Results demonstrated that bioinformatic analysis showed high homology between the generic Influenza A assay included in the QIAstat-Dx Respiratory SARS-CoV-2 Panel and all screened 34 Influenza A strains. Those results were expected since the generic Influenza A design targets the Matrix gene which is one with highest genetic homology among all IAV strains. It allows discrimination for non-human Flu A strains, with positive detection only for the generic Flu A assay included in the QIAstat-Dx system.

In addition, QIAstat-Dx system provided a clear Ct correlation (Table 2) among dilutions for all human Flu A strains by both generic and subtype assays at low viral concentrations, whereas non-human strains were only detected by the generic Flu A assay with no discrimination. In some cases (Supplementary file 3), discrepancies among replicates were observed with only positive one of the two assays for the human strains. The low viral concentration present in tested samples was selected at Limit of Detection of the QIAstat-Dx Respiratory SARS-CoV-2 assay for a better characterization. In cases of more concentrated samples, an early Ct value for the generic Flu A assay with no correlated positive subtype detection indicates that any non-seasonal H1, non-seasonal H3 or non-H1N1pdm09 Flu A strain is present in the sample. This detection strategy using a generic Influenza A assay fulfils the double function of confirmation of the human-specific subtypes detection while also allowing the potential detection of non-human IAVs.

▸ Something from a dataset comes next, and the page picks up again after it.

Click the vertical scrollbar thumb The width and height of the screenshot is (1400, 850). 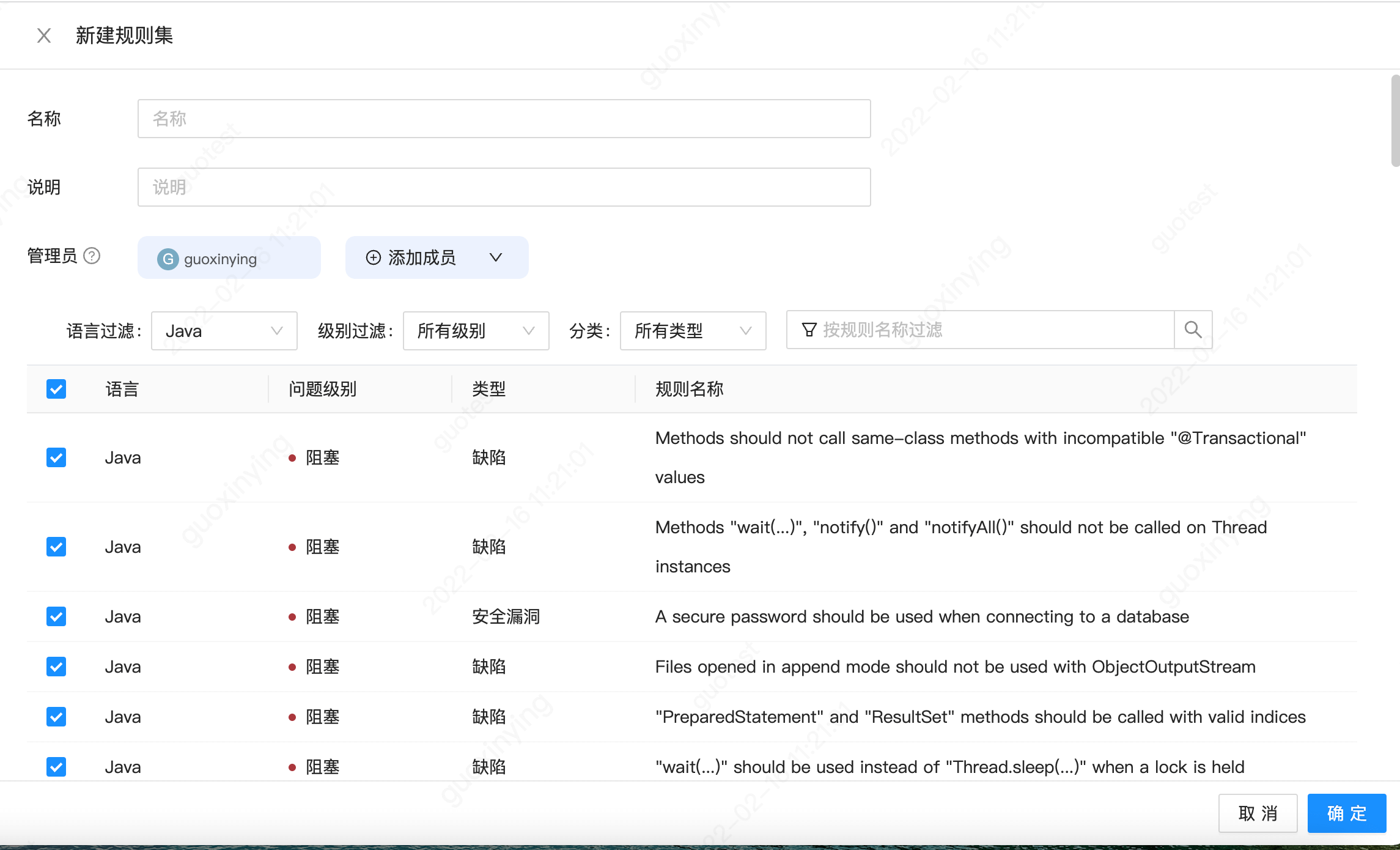click(1394, 121)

Results of this study support that the generic Influenza A assay in the QIAstat-Dx Respiratory SARS-CoV-2 Panel is predicted to detect the recorded zoonotic variants such as avian IAVs subtypes A(H5N8) and A(H9N2) and swine IAVs subtypes A(H1N1) and discriminate them from the common strains infecting humans. Based on genetic variability among Flu A subtypes, same results can be extrapolated to other IAVs subtypes as A(H5N1), A(H7N9), A(H1N2) and A(H3N2)19.

Here we confirm experimentally that the newly emergent swine Influenza A G4 EA H1N1pdm09-like viruses reported by Sun H. and colleagues6, together with those H1N1, H5N8 and H9N2 Influenza A strains detected in humans by 2020, would be detected by the QIAstat-Dx Respiratory SARS-CoV-2 Panel yielding a positive generic Influenza A result and negative result for specific human H3, H1 and H1N1pdm09 subtypes. This contrasts with the report by the CDC of the detection of this potentially pandemic emergent swine G4 strain as seasonal H1N1 positive result using the Influenza Virus Real-time RT-PCR Influenza A (H1/H3/H1N1pdm09) Subtyping panel11.

Conclusions

The results we report supports the overall Influenza A detection strategy of the QIAstat-Dx Respiratory SARS-CoV-2 Panel allowing human-specific Influenza A subtype detection as well as non-human IAVs. Therefore, in the event that the G4 swine EA IAV adaptation causes human-to-human transmission, the QIAstat-Dx Respiratory SARS-CoV-2 Panel could be a useful tool to differentially diagnose zoonotic strains from the seasonal IAVs commonly affecting humans.

Overall, these findings also underline the utility of syndromic testing solutions to provide a differential diagnosis for ILI patients contributing to endemic IAV prevention but also as a key tool for preparedness for potentially pandemic IAV strains of animal origin. With this regard, it will be key to remain vigilant to the new strains to ensure that syndromic diagnostic solutions like the QIAstat-Dx Respiratory SARS-CoV-2 Panel keep their utility for detecting these new strains.